Problem: Reply with every entry, repeated exactly as given.

Items listed in a dataset

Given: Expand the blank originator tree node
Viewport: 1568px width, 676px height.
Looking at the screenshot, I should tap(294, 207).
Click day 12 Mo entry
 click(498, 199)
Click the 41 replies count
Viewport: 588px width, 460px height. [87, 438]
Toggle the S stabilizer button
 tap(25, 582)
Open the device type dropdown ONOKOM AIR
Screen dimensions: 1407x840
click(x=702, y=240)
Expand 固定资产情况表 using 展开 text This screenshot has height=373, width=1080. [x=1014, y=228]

Exercise solution:
Given: Expand the blank originator tree node
Viewport: 1568px width, 676px height.
Looking at the screenshot, I should tap(294, 207).
Click day 12 Mo entry
 click(498, 199)
Click the 41 replies count
Viewport: 588px width, 460px height. [87, 438]
Toggle the S stabilizer button
 tap(25, 582)
Open the device type dropdown ONOKOM AIR
Screen dimensions: 1407x840
click(x=702, y=240)
Expand 固定资产情况表 using 展开 text This screenshot has height=373, width=1080. [x=1014, y=228]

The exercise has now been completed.